§ **EXERCISE INSTRUCTIONS**
1/ Answer these questions about the poker thread:
(a) What hand does the opponent hold in the first example?
(b) What does the second paragraph say the fundamental theorem is not?
(c) Whose name appears with the date 2009-06-19?
2/ Copy out the poker thread, beginning at "Sorry to be" and ending at "on the board.", with "opponent" swapped for "rival".

**** TEXT PROVIDED ****

Sorry to be pushy, but I don't think you understand the fundamental theorem. If you know what your opponent has (9-9, in this case) and you know there is a positive expected value to betting, then you should bet. The theorem in no way says otherwise. It does not say that you should only bet when you have the best chance to win at showdown. Only that it is a mistake to play other than you would if you knew their hand, which in this case would also include knowing how hard it would be for them to call bets with overcards on the board.

I don't think the fundamental theorem is intended to be 'applied' to any hand in progress. It's not a system. It's simply a way of identifying the perfect play in a mathematical/game-theoretical sense.

Okay, I'm stepping off my soapbox now. Take my thoughts on this as you will.

I will also mention, though, that the topic and the message of the article are great. This is a critical skill for any poker player. Thanks!

Sean Lind 2009-06-19 17:22:00

It's not the exact opposite really, since if you bet and they call, you're making a mistake, betting with the worst hand.

**** DATA EXTRACT ****

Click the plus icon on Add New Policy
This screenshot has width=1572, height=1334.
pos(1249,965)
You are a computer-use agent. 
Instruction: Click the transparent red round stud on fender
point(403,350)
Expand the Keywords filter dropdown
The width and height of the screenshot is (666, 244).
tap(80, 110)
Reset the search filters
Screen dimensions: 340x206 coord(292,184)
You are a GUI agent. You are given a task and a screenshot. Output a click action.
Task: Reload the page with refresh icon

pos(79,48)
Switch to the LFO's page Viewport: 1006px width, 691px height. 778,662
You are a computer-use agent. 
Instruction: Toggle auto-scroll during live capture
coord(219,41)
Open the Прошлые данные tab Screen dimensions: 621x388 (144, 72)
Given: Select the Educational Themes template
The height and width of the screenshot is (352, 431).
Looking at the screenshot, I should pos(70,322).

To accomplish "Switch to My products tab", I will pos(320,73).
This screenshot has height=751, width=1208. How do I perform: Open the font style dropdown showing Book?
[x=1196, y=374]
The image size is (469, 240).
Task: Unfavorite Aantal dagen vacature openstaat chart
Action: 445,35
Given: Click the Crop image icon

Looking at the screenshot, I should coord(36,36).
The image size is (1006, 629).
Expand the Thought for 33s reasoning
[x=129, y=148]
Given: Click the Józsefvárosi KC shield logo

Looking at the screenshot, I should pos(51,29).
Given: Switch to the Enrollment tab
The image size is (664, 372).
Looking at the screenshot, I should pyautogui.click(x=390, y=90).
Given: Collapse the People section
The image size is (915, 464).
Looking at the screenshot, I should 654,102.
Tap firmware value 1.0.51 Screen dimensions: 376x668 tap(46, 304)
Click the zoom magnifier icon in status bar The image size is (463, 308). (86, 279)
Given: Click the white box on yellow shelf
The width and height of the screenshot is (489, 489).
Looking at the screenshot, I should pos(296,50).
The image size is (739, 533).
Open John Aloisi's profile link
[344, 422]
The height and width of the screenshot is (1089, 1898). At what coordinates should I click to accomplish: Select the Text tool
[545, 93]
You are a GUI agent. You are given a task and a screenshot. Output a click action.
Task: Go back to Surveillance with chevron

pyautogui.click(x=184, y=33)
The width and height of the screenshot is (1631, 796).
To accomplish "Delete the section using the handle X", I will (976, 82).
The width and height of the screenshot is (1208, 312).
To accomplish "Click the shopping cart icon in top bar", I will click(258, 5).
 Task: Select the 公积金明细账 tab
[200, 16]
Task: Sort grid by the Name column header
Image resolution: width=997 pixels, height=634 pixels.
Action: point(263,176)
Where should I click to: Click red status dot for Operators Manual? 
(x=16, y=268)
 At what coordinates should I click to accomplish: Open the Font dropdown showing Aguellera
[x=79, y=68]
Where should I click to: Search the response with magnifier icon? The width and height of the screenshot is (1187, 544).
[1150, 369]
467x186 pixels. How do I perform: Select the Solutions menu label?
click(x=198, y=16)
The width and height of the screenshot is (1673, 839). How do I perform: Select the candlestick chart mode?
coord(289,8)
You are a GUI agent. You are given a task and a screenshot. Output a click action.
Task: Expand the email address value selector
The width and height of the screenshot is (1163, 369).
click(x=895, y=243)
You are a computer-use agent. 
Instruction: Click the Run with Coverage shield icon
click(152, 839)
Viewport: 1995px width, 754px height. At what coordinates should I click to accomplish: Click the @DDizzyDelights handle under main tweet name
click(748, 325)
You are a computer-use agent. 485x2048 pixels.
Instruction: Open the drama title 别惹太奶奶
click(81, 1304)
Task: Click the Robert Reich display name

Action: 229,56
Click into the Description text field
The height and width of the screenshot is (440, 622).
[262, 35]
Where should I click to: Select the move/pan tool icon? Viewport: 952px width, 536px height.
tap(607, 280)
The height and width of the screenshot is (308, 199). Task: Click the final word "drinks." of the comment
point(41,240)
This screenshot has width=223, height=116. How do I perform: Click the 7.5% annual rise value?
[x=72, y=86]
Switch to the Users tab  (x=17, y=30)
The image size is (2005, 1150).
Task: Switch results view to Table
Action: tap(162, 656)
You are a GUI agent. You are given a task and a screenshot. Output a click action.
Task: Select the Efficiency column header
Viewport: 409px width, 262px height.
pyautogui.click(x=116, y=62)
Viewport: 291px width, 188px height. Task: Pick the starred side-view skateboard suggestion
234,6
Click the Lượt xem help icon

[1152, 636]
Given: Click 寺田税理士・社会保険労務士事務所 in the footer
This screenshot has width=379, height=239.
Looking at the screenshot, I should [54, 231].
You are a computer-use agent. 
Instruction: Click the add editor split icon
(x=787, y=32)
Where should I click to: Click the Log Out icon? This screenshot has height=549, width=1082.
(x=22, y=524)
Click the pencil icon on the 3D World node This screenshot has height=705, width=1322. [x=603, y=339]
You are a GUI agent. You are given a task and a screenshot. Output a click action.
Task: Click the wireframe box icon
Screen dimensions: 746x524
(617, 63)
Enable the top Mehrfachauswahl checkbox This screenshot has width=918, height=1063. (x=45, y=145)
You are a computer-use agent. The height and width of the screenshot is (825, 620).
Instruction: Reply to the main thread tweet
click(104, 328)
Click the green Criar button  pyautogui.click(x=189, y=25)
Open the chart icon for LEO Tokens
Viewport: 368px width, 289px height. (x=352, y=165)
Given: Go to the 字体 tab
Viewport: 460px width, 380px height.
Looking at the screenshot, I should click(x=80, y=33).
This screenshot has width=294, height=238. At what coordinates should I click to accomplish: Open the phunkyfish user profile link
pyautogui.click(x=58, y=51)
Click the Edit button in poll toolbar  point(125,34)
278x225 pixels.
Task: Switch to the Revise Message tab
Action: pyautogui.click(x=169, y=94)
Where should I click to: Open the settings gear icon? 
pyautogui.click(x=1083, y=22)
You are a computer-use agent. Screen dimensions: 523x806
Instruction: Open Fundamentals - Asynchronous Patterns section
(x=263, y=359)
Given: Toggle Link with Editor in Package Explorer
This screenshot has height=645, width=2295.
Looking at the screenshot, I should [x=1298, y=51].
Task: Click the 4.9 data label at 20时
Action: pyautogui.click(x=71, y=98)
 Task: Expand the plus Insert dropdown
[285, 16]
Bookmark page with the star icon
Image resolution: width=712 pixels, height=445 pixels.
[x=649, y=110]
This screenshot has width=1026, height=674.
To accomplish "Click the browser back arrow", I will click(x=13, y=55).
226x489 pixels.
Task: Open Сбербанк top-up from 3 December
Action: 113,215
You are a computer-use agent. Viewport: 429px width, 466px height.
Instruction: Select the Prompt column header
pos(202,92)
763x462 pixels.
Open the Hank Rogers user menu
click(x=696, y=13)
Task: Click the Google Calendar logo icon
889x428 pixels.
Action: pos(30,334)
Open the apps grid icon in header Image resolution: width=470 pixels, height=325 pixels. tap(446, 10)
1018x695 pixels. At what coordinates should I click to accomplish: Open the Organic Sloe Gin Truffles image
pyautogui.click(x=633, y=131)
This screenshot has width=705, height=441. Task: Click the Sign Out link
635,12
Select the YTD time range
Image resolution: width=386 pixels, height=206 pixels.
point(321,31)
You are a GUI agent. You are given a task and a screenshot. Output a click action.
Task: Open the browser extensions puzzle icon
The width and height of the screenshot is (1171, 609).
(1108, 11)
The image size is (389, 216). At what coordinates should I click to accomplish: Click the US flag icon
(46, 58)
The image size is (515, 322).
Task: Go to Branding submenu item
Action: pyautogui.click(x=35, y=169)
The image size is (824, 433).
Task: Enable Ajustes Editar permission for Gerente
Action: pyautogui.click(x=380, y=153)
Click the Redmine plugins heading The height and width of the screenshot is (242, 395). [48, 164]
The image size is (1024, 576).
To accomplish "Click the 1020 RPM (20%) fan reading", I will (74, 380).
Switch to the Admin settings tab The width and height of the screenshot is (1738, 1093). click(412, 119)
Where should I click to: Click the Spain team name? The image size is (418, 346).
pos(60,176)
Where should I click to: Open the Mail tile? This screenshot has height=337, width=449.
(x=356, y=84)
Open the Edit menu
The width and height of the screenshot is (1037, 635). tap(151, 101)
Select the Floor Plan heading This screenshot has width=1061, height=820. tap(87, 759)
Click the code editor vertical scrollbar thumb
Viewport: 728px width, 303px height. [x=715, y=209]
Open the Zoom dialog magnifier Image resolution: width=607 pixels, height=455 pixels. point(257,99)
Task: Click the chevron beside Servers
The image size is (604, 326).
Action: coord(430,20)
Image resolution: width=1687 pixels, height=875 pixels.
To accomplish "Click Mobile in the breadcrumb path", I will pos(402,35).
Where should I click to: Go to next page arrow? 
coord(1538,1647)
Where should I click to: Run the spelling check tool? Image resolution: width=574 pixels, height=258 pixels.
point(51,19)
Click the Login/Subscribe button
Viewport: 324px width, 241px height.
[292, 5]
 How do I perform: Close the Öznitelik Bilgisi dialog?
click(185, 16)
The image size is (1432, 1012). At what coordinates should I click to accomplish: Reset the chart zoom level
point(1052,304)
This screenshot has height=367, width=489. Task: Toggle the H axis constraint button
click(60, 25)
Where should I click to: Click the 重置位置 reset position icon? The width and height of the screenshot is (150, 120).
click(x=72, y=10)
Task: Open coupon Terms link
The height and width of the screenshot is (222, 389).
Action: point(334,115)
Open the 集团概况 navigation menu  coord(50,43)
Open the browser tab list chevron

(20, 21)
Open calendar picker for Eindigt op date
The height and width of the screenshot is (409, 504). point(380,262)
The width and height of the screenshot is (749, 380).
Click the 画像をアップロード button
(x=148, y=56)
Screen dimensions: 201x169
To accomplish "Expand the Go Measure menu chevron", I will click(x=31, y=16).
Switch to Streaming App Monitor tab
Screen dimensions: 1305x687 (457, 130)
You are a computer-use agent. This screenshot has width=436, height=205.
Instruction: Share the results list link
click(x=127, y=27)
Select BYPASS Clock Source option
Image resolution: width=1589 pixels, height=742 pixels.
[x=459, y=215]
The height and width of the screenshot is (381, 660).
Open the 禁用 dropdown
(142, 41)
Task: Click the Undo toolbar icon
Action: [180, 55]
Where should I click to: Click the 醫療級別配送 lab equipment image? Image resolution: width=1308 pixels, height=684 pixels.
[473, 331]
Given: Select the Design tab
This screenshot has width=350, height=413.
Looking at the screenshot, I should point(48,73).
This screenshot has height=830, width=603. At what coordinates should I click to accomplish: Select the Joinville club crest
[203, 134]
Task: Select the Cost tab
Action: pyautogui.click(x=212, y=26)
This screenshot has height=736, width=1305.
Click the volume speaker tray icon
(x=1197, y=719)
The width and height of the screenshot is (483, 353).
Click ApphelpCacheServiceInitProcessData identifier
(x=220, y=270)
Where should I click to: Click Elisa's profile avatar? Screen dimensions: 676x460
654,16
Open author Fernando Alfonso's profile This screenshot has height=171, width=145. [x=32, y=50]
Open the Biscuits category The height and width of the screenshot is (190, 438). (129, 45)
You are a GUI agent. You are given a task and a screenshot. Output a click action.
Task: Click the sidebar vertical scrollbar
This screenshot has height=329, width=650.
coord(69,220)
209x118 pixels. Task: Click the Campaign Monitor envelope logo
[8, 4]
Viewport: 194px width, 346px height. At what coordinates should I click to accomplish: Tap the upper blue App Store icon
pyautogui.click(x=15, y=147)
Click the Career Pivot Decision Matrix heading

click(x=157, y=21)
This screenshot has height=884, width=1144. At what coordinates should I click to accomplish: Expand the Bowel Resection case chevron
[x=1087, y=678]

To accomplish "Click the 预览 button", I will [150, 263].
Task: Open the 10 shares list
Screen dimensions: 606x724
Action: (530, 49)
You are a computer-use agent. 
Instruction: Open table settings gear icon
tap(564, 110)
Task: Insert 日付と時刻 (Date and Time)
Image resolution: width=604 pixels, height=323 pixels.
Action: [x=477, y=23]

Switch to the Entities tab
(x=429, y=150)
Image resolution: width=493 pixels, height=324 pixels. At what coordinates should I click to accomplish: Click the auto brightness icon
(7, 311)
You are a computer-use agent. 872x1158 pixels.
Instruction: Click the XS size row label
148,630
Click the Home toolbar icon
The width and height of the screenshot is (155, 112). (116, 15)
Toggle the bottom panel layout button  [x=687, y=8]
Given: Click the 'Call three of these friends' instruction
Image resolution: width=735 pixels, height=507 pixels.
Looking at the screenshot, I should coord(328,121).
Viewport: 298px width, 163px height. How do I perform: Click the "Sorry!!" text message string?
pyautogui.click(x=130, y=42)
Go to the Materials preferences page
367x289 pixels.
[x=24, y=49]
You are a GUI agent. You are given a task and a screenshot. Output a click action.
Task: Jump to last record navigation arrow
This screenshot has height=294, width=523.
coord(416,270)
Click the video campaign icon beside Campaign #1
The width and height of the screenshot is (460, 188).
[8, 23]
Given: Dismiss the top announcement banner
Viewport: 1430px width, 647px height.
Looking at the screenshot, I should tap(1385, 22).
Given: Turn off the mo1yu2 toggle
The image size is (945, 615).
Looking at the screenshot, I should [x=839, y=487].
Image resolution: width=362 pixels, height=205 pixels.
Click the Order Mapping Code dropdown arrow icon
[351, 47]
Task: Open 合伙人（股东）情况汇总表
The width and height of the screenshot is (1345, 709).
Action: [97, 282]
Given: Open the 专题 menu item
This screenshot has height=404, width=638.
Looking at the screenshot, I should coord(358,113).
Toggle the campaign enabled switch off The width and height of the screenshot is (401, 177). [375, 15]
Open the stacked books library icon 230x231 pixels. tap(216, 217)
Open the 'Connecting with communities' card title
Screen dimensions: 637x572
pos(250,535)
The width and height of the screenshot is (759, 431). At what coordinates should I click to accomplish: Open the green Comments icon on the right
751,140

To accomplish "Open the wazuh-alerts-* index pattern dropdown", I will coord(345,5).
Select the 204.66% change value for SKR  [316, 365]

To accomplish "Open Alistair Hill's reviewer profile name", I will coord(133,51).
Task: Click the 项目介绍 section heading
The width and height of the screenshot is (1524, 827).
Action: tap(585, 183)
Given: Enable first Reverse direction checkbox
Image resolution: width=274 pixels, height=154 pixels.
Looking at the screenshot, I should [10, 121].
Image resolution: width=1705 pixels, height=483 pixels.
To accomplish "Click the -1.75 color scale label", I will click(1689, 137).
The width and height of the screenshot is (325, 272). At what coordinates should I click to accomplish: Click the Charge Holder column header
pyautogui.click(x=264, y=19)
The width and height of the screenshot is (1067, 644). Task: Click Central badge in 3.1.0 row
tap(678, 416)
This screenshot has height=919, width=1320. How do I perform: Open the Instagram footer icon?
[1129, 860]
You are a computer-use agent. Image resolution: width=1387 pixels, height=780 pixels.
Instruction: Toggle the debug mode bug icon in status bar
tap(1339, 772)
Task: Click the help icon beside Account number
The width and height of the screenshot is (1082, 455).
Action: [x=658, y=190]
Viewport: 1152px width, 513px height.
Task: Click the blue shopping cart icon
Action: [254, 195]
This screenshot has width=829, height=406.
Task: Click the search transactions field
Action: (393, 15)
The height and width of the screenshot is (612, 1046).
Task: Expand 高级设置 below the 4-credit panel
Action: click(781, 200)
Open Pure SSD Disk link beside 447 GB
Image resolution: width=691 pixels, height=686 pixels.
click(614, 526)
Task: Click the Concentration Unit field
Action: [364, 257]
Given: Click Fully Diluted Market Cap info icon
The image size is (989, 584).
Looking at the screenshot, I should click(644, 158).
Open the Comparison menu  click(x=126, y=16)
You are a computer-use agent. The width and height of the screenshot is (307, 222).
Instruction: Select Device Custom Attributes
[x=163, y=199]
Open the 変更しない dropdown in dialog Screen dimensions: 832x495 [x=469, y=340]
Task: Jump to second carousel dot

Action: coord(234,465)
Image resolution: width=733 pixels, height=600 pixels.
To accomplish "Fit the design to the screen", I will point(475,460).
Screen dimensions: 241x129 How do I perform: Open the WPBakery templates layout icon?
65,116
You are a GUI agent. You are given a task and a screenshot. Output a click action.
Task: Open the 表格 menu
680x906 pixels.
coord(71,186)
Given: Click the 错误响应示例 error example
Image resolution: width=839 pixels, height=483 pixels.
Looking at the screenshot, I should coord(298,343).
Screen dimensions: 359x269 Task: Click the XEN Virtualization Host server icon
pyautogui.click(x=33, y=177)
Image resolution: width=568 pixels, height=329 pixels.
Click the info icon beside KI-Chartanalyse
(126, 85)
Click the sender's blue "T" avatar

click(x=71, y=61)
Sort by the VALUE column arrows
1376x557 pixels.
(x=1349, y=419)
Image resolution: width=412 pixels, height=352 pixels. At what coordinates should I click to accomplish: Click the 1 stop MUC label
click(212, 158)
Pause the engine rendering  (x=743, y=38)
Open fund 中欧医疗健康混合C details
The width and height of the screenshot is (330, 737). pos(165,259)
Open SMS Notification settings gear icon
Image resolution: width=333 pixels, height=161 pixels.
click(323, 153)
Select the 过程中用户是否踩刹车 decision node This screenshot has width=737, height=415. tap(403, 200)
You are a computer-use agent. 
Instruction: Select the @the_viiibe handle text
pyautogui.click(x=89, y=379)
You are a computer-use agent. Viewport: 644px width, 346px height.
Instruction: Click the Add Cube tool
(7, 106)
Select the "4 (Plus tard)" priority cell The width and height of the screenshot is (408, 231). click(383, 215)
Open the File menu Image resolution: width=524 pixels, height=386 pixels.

****

§ **EXPECTED ANSWERS**
1/
(a) 9-9
(b) A system
(c) Sean Lind

2/
Sorry to be pushy, but I don't think you understand the fundamental theorem. If you know what your rival has (9-9, in this case) and you know there is a positive expected value to betting, then you should bet. The theorem in no way says otherwise. It does not say that you should only bet when you have the best chance to win at showdown. Only that it is a mistake to play other than you would if you knew their hand, which in this case would also include knowing how hard it would be for them to call bets with overcards on the board.